**Records from a dataset:**
┌──
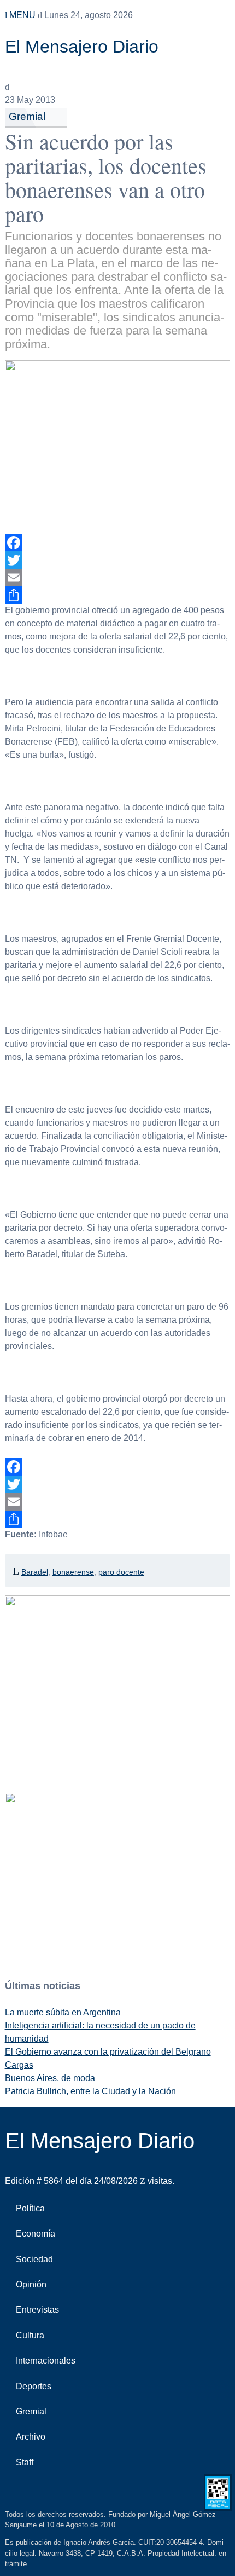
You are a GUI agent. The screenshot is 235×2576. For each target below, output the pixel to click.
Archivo (30, 2436)
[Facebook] (118, 542)
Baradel (34, 1572)
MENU (21, 15)
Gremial (27, 116)
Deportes (33, 2386)
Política (30, 2208)
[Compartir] (118, 595)
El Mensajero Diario (81, 46)
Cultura (30, 2335)
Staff (24, 2462)
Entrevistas (37, 2309)
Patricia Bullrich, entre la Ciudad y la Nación (90, 2091)
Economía (35, 2233)
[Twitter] (118, 560)
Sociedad (34, 2259)
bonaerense (73, 1572)
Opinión (31, 2284)
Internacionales (45, 2360)
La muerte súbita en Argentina (63, 2012)
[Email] (118, 577)
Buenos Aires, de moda (50, 2078)
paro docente (121, 1572)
└──
**What you need to do:** Repeat the data above starting at the line with "La muerte súbita en Argentina (63, 2012)" and ending at its last line, exactly, with no other lines.

**Answer to the exercise:**
La muerte súbita en Argentina (63, 2012)
[Email] (118, 577)
Buenos Aires, de moda (50, 2078)
paro docente (121, 1572)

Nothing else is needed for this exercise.